--- BEGIN Source document ---

There were no comprehensive lists for 2006 and 2007 but you can piece together that information pretty easily (at least the average Yappi member could, I imagine). The south did better in 2007 than in 2005, I think.

Maybe Colorado, New Hampshire, and Delaware are speed states, too.

California definitely has a lot of fast kids. It's a big state, of course (although it might still turn out well per capita).

Your thought process is so ridiculously simplistic that it's hard not to keep jumping ahead of you. Sorry.


LOL. This is quite entertaining, if nothing else. So a few air horns gives a team a crowd advantage over a team with, what, 18,000 fans rooting for them? But, I'll give you credit for admitting to yelling for St. X. Perhaps you're not entirely objective in all of this.

You give results for a track meet as evidence for what states/areas have the fastest football teams, and I'm the simple mind here? LMAO. I think I'll side with my observations and the opinion of every objective evaluater of football players and speed in the country over you and your track numbers any day.
 
I didn't see 18,000 fans.

You are right. Track times are certainly not an objective measure of speed, and are of no use in comparing states. If you have an objective list of football speed, please post it.
 
Moeller jumped to a 20-7 lead and then choked the game away with conservative play calling, poor special teams play, and coaching by a coach more second-guessed than anyone. Byrnes stormed back to win when the game was on the line, Byrnes came through, and Moeller complained about the refs.

St X and Lakeland was more of a tossup than the great underdog you make S X to be. St X could have won THEY DIDN'T

The GCL, with tremendous travel, rest and home field advantages (DLS doesnt play all its games at itw own field but the local games are still HOME games mr excuse maker), went 0-3.

Kirk Herbstriet said the point of the Herbie was to see if Cincinnati and Ohio play the best football in the nation, which he believed they did.

They did NOT on that day

1) I don't disagree that Moe probably should have won. I think they lost it rather than Byrnes really winning it, if you get my meaning. To be honest, The MV game was not much different. The fact remains that Byrnes was highly ranked nationally and Moe unranked. Byrnes finished the #2 team in their state. Moe went 5-5 (4-4 in Ohio). Quite a contrast.

2) Again you miss the point with X-Lakeland. Lakeland WAS favored. They were a more experienced team. They had God's Own Supply of senior major D1A talent. The fact it was so close speaks well of X and Ohio IMO, especially considering that X ended up getting their clocks cleaned in the 3rd round of the Ohio tourney by a team that got bounced the very next week.

3) Elder was creamed 4 times that year.


You can shuck and jive all you like. the fact is that the GCL were underdogs in each game. Basically, their ONLY real advantages were playing in their home city.

Notably, Colerain beat X badly and they themselves lost. So Lakeland barely beat the #4 (maybe) team in Ohio in OT. SC #2 Byrnes beat a Moeller team by 1 controversial point. Moe ended up with 4 losses may not have even been an Ohio top 10. Elder? They beat nobody worth talking about at all in 2006. In their four losses they were down a combined 83-18 at the half. DLS actually had the closest score at halftime. All but 6 of of Elder's points against X, Moe and Chatard were in garbage time.

--- END Source document ---
--- BEGIN Listing ---

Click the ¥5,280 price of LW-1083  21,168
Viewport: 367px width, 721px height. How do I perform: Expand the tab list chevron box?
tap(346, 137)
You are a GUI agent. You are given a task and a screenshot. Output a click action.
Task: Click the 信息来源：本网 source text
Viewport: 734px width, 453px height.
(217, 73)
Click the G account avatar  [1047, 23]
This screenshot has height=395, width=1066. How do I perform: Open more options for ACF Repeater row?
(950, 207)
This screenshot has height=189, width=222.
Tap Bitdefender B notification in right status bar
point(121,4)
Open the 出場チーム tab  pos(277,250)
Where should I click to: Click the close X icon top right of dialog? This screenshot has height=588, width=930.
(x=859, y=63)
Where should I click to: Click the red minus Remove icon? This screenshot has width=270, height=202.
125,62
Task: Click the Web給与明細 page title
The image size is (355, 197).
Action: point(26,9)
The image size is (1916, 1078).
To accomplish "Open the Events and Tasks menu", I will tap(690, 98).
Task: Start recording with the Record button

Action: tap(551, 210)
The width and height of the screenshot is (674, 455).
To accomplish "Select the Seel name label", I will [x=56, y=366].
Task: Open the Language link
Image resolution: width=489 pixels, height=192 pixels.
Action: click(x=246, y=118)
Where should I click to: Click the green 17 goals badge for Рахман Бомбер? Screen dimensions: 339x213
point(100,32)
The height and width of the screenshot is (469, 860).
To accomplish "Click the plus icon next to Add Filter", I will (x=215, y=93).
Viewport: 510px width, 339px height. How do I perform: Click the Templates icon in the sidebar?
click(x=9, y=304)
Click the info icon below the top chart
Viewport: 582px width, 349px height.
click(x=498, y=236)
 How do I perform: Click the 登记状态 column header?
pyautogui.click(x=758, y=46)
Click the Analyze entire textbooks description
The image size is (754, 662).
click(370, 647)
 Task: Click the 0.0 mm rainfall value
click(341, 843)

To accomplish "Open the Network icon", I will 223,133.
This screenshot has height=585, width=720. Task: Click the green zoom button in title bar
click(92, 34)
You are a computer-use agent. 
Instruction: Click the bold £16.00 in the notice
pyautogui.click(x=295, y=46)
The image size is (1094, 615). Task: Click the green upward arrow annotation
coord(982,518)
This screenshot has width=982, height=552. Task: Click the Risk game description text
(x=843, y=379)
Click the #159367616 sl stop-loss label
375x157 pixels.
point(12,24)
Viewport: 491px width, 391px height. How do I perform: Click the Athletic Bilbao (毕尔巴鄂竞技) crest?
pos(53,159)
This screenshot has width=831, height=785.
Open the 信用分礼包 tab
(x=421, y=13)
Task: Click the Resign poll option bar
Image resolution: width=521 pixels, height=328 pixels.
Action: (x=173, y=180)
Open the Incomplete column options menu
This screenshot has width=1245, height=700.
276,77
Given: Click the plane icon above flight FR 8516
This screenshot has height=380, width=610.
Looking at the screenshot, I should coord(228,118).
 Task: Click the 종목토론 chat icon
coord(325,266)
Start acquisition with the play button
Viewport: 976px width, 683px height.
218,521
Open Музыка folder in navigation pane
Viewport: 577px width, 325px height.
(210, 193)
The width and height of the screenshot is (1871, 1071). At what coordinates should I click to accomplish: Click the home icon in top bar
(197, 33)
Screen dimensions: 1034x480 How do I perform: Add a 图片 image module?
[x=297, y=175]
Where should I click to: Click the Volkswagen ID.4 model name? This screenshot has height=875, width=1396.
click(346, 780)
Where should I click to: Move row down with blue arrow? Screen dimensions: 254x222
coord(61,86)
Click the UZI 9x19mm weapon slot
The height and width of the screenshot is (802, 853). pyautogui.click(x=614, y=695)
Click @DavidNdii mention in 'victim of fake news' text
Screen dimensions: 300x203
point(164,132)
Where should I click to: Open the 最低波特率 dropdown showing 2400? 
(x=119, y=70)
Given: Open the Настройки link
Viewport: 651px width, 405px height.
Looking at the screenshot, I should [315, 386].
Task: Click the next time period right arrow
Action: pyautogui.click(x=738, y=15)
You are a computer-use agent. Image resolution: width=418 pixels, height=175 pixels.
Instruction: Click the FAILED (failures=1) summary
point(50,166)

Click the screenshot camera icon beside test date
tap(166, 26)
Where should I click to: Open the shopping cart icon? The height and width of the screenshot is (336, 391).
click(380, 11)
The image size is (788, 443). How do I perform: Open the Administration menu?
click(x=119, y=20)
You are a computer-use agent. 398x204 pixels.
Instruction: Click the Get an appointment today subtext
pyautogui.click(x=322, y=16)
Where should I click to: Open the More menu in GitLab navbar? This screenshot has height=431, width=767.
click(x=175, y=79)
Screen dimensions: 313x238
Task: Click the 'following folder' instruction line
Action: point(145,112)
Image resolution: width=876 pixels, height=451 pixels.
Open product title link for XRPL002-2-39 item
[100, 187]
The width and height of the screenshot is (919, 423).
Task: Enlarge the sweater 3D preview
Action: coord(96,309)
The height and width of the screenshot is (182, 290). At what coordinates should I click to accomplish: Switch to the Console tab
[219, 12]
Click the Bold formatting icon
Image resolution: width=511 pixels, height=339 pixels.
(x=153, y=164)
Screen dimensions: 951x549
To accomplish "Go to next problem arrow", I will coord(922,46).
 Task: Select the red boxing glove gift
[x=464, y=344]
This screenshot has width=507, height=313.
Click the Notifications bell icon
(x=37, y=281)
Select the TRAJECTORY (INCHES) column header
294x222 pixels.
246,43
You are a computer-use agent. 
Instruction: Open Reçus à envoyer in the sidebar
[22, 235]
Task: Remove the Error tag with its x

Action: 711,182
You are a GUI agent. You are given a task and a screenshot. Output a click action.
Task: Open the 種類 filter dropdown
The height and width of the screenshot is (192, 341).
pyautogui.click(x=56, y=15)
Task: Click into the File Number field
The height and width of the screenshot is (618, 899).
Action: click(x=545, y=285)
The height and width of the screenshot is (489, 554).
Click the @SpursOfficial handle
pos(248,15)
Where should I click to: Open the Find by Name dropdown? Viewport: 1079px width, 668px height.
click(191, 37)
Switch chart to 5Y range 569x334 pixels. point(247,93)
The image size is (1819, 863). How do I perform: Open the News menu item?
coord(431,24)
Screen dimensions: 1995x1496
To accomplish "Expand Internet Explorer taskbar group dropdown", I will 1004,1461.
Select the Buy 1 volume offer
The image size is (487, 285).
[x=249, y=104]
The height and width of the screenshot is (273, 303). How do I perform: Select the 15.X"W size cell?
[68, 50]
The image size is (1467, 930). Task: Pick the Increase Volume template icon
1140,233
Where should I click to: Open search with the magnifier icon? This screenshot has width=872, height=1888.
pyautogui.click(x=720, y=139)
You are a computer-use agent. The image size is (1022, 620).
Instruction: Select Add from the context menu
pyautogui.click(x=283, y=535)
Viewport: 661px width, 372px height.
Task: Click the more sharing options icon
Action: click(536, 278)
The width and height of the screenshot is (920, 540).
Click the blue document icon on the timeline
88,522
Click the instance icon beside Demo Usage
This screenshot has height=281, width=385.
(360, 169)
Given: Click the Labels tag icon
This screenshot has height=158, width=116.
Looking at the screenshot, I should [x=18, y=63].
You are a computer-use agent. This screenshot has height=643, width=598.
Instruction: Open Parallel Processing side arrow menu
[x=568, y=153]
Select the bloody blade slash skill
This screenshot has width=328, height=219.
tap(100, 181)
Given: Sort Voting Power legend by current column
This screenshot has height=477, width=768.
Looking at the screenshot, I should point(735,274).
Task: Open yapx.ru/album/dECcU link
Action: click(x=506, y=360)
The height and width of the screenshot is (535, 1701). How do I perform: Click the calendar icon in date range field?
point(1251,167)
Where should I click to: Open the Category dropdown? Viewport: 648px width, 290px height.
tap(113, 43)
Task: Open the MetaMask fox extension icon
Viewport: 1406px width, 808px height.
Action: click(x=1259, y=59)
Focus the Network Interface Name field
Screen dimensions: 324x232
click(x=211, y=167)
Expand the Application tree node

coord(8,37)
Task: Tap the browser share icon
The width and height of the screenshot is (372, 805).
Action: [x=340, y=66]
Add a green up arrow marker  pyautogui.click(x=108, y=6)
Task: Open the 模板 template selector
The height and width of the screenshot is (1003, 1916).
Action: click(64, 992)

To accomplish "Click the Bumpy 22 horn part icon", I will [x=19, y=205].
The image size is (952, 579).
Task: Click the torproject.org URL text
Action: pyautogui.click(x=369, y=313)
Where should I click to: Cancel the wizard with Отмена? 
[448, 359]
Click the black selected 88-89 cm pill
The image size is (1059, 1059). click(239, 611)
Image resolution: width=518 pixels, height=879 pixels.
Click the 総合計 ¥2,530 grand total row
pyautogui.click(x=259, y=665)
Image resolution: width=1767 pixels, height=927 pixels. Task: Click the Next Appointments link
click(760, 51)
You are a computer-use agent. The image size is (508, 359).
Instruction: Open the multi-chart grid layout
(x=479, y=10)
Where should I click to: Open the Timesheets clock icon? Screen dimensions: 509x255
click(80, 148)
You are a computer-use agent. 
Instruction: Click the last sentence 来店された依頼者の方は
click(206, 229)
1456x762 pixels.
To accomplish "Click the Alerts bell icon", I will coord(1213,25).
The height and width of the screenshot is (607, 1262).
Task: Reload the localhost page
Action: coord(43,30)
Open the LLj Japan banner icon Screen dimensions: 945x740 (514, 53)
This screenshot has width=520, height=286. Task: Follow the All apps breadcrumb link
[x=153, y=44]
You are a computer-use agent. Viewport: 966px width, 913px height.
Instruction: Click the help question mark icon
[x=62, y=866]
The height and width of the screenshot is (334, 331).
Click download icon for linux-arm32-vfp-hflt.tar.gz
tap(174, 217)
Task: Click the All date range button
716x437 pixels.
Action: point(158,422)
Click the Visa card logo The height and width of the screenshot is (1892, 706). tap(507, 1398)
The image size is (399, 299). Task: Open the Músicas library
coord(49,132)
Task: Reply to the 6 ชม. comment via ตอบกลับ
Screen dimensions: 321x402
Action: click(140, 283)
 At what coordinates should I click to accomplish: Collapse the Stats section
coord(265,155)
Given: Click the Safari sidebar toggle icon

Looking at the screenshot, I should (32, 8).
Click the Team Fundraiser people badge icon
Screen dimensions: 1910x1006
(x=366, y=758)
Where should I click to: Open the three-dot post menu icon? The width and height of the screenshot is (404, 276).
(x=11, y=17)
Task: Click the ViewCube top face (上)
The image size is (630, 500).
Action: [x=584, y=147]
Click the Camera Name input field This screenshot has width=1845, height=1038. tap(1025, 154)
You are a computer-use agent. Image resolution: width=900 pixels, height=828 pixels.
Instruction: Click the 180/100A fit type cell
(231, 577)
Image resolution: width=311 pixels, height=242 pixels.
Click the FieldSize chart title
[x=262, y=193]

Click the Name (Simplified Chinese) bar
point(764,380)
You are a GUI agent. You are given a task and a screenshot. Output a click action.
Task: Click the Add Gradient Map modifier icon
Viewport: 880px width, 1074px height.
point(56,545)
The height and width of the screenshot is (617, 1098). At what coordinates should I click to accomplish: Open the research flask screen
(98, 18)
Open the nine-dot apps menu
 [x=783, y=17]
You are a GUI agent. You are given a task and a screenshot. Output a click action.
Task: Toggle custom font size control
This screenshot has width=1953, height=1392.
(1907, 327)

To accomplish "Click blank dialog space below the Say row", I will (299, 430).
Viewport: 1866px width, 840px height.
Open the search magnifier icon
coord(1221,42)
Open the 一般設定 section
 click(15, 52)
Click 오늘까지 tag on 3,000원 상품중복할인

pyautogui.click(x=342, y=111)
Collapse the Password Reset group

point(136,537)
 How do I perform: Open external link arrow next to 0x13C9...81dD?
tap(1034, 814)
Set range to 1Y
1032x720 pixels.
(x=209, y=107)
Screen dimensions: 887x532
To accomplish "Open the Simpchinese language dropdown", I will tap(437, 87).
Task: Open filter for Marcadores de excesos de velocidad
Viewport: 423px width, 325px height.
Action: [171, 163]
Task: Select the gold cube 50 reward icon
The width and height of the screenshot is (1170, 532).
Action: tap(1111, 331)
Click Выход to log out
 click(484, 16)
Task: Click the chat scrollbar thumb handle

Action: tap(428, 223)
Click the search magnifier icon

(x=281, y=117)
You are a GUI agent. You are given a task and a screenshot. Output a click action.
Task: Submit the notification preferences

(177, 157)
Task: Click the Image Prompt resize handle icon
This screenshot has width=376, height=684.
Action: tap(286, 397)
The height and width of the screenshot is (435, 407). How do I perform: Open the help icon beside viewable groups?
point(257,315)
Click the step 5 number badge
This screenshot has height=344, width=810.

--- END Listing ---

## Work to complete
**1.** Answer from the high school football thread:
(a) What lead did Moeller take against Byrnes before losing?
(b) What overall record did Moe finish with?
(c) What record did the GCL post in those games?
**2.** Carry on the high school football thread about speed states and the GCL games from where it stops.
The data is not needed here.

## Answer list
**1.**
(a) 20-7
(b) 5-5 (4-4 in Ohio)
(c) 0-3

**2.**
So:
The Ohio #4 (maybe) barely lost to Florida's (and in at least one poll, the nation's) #1 team.

4-4 in Ohio Moeller lost controversially to SC's #2 team.

An Elder team that was pummeled by every good team it faced lost to a DLS team that went 13-1.


So much for the best playing the best. You may want to ponder whether a single state's teams should be favored in an event where they face top teams from the rest of the nation. In 2006, the GCL faced the CA #3(?), FL #1 and SC #2. But you seem to think they should have been favored. Right.



PS: That's a neat trick reading Herbstreit's mind like that.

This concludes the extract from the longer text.